9.It marks “time”. We don’t stop often enough to remember a moment and sometimes we miss God and what He is doing
10.Something to look forward to – younger people seeing it happen and can’t wait to be part of it for themselves and see a bigger story that creates expectation. In a society that says “why wait”, it gives them a reason to wait.
- Baptism Celebration.
- Key people to share INTENTIONALLY, the spiritual values and information about being an adult with children that are not their own.
- www.DriveFaithHome.com: This site provides great tools for families to celebrate each child’s special milestones in each year.
- Quest camp – A positive rite of passage (SUQLD).
- Plan for the inclusion of discipleship courses like the Alpha Course.
- Mission trip to disadvantaged community /country with your teenager.
- Family holiday to a desired place – shared experience eg. Back to parent’s home country, Israel – walk where Jesus walked, special place for parents to share with kids, a place everyone has wanted to go.
- Road trip / holiday – read a book of the bible together – a small piece every day.
- Climb a mountain and pray together at the top.
- Baby Dedications – making them more personal and across the generations where extended families and friends are asked to commit to walking with this child and their parents.
- On 13th birthday – mother/daughter and father/son day or weekend.
- Puberty camps.
- 1st Bike – celebrate it.
- Do a challenging hike with each child at a certain age.
- Road trip when they get their “L”s.
- Big weekend away @ 10 – special time to talk about puberty.
- GENTS camps -The Mission of GENTS Camp is to develop in boys, real manhood and authentic Christian faith. Link
- First birthdays in home – calling family and friends around and making a time capsule for them to open when they are 18.
- 18th birthdays. Special prayer element in church for 18 year olds.
- Honour people reaching significant birthdays (with a 0). Include opportunities to hear from them as to the difference following Jesus has made and continues make in their lives.
- Replacing “Bucks” and “Hens” night with something more uplifting.
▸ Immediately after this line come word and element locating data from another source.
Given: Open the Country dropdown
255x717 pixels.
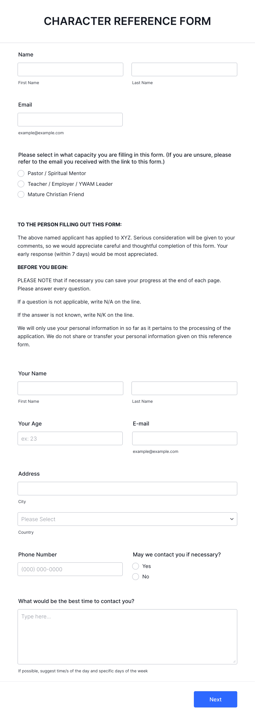Looking at the screenshot, I should pos(127,519).
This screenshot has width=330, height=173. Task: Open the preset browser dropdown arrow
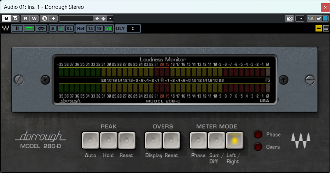click(x=110, y=18)
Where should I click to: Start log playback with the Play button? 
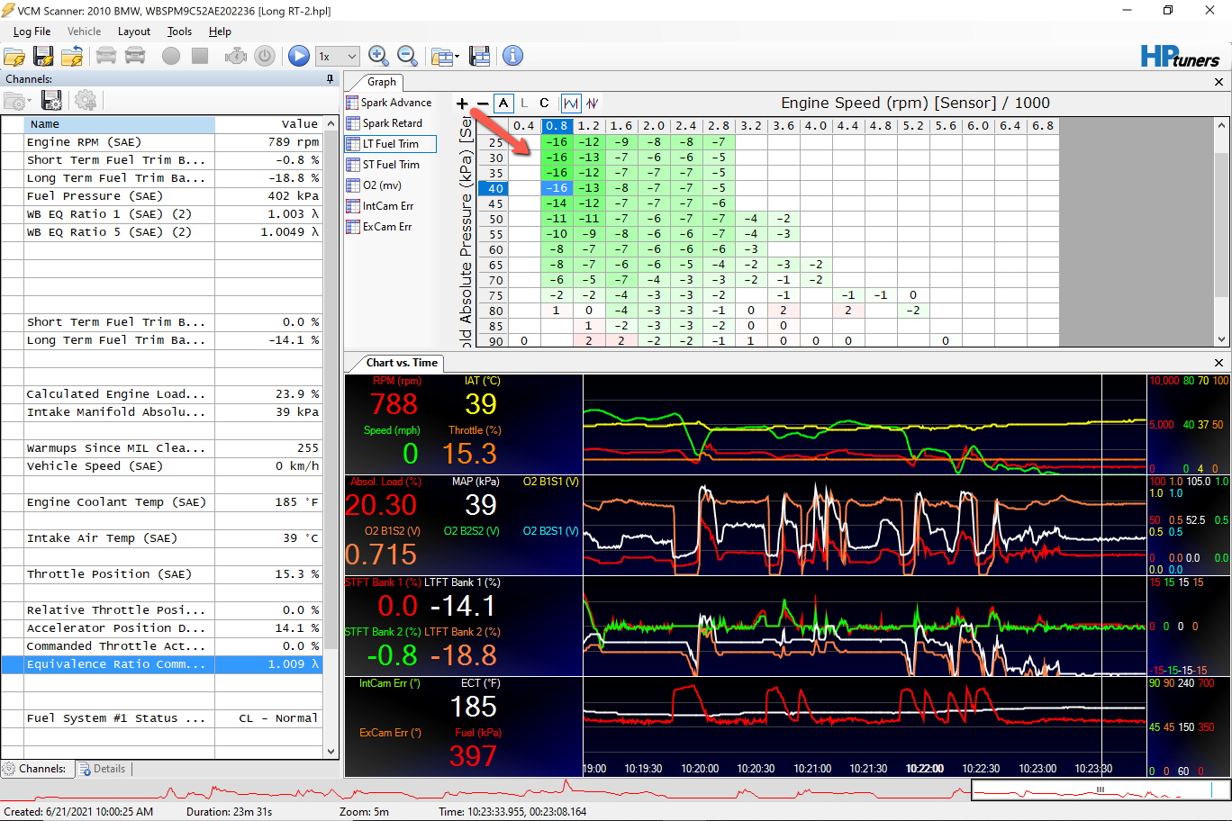coord(299,56)
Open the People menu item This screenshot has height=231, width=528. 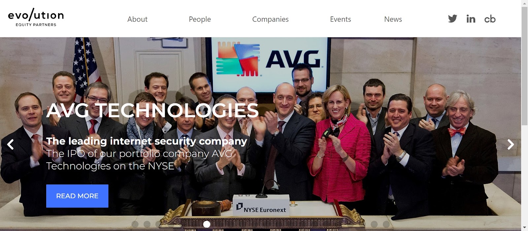[x=200, y=19]

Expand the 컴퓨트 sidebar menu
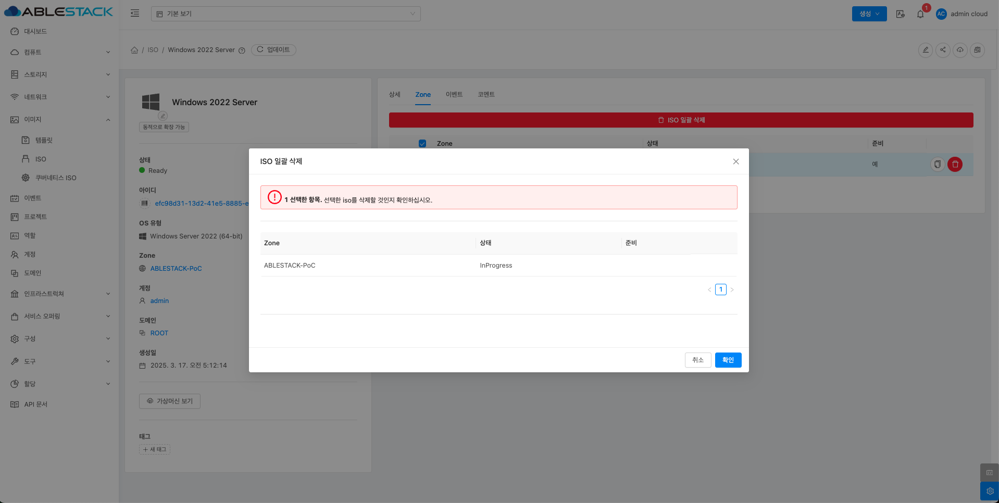60,52
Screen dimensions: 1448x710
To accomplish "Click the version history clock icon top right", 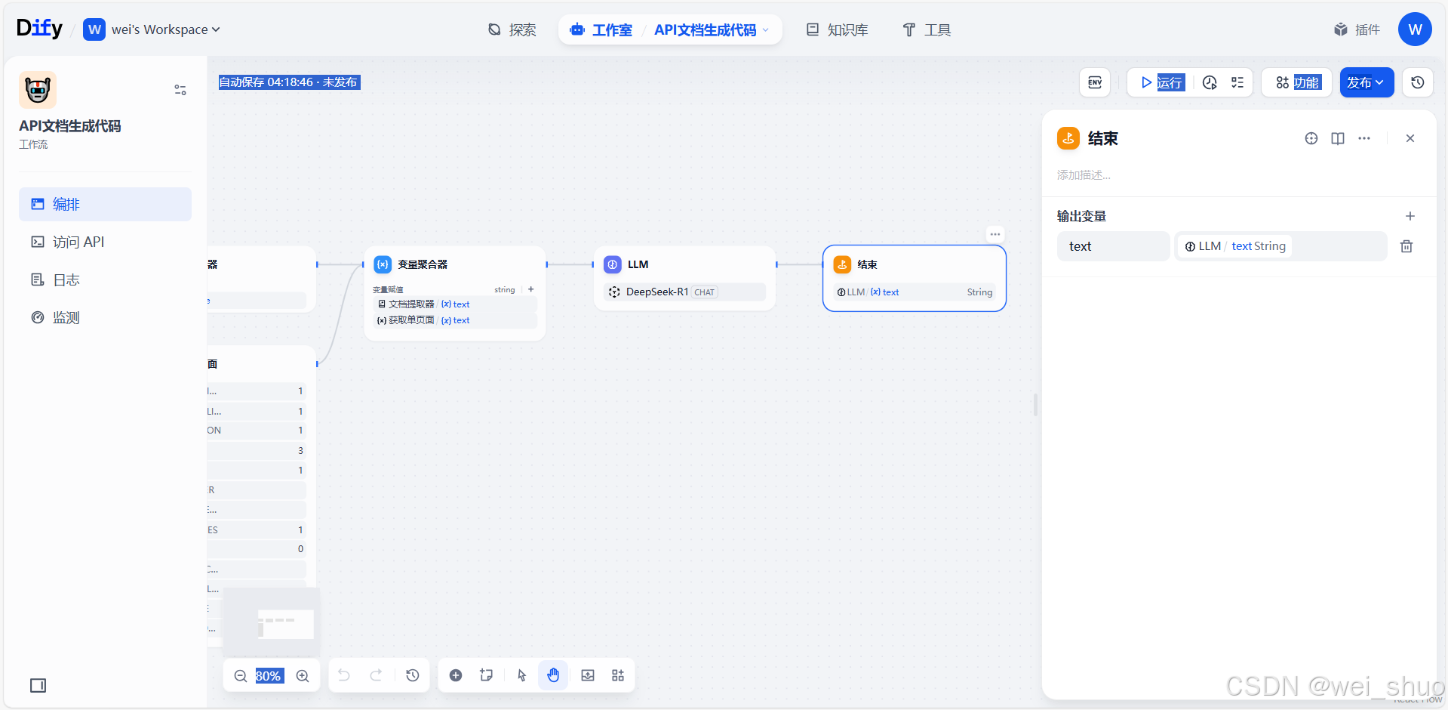I will (x=1417, y=82).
- Funerals/Marriages. Consider creative ways to include all members of the church family in this celebration.
- Mum and dad take opposite sex kid to a special dinner to teach them to be a lady and gentleman. e.g Daddy Dates, Son and Mother adventures.
- Coming of age for daughter – pamper night with mum and grandma.
- Special holiday with someone close e.g. Grandparent.
- Finishing school celebration with family.
- Letters from extended family.
- Backpack Sunday – Within a Sunday church service context – Celebrating the upcoming 1sts – first day of school, new school, high school. Teaching on the implications of this on the whole family.
- Dinner out with mum or dad to celebrate first great school report
- End of Primary School. Present students with a Bible and/or helpful resource.
- Formal dinner graduation for Year 7’s – older youth group kids serve and parents come along.
- Being more intentional about the transition from Primary School to High School.
- Year 12’s. interview year 12 students about their dreams and hopes. Special prayer for them within your church family. Prayer for Year 12s before and during Schoolies’ Week.
- Alternative to “Schoolies” for positive rite of passage.
- “Gap year“: Young Adults leaving their HSC year can be a more intentional and meaningful rite of passage. Eg. year13.net or plunge-gap-year or freshhope.org.au/navigate.
- Instead of going on the usual schoolies celebration, encourage Y12 students to go on a “Schoolies Revolution” trip see www.schooliesrevolution.com
- Another gap year course is NEXT run by Whitley Bible College in Melbourne.
- Support year 12 students with cards and prayer as they sit for exams and prepare for their final year of study in High School.